Gary Giel Gore: University Designer

Gary Gore (VU Special Collections and University Archives)

Gary Giel Gore, of Nashville, died March 28. He was 89.

A native of Lincoln, Nebraska, Gore was raised primarily in Fort Atkinson, Wisconsin. His father was a small-town newspaper editor, and Gore worked in his father’s newspaper print shops growing up. It clearly influenced his career path, as he ultimately ventured into printing, publication and book design after leaving home. His early career moved him to Madison, Wisconsin; Richmond, Virginia; Kingsport, Tennessee; and finally to Nashville in 1965 when he came to work at Vanderbilt University Press.
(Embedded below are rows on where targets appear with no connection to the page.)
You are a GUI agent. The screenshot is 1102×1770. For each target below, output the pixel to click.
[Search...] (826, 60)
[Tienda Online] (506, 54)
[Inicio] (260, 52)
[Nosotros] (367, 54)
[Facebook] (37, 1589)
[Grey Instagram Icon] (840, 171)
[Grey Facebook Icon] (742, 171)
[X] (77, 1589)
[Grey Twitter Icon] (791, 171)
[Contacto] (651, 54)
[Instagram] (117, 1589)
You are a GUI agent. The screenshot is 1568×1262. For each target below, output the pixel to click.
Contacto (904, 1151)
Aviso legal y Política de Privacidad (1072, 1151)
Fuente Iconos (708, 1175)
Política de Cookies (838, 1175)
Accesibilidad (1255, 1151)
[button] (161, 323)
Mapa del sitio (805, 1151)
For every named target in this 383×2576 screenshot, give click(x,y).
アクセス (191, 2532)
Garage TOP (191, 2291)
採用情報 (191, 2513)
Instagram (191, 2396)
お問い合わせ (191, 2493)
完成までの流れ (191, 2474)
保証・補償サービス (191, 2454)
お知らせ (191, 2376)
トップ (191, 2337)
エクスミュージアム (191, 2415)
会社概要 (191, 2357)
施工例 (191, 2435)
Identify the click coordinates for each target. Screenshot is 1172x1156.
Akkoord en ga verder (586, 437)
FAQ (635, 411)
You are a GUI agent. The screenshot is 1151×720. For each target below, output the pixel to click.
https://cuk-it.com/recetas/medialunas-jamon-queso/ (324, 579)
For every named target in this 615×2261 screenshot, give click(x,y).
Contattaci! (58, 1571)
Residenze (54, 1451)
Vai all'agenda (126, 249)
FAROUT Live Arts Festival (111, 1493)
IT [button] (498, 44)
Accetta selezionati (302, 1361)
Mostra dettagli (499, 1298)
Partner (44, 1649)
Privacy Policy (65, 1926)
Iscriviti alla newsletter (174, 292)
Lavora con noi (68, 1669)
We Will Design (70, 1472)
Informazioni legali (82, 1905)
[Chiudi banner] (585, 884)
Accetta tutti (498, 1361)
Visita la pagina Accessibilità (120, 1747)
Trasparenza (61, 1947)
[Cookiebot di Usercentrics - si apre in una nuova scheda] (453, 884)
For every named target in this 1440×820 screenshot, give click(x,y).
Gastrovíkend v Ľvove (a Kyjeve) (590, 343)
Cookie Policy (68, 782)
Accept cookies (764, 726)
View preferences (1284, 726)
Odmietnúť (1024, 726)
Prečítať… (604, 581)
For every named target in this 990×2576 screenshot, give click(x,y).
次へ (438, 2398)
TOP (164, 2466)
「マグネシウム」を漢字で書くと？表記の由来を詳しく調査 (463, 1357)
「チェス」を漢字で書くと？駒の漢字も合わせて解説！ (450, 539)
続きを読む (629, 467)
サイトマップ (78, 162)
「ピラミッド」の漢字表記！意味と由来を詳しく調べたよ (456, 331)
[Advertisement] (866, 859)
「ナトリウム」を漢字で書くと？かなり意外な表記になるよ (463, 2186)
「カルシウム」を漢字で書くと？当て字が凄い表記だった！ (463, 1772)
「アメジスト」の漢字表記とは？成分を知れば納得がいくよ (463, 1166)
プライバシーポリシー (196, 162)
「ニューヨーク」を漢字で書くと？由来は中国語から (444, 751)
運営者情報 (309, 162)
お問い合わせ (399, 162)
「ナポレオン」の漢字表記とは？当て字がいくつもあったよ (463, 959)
After the press closed a few years later, he found work with the American Association for State and Local History. He returned to Vanderbilt in the early 1980s as university designer and later became director of publications. He retired from Vanderbilt in 1998. Book design had become his love and his passion, and after leaving Vanderbilt, he continued to provide freelance design for numerous publishers around the country until his health finally forced him to fully retire. His final design project, which is still in production, will be a book titled A History of Nashville’s Warner Parks.

Many of his friends and family remember Gore as a great wit and raconteur, a warm, wise fellow who entertained those around him with amusing and hilarious stories—predictably embellished for the benefit of humor, but never at the expense of his friends. He touched many lives deeply and made his office environments amusing and interesting places to work.

He is survived by his wife of 25 years, Kathryn Nethercutt Gore, his son, Bruce Gore, his daughter Kymberly Alsup, stepson Mike Dixon and numerous nieces, nephews, grandchildren and great-grandchildren.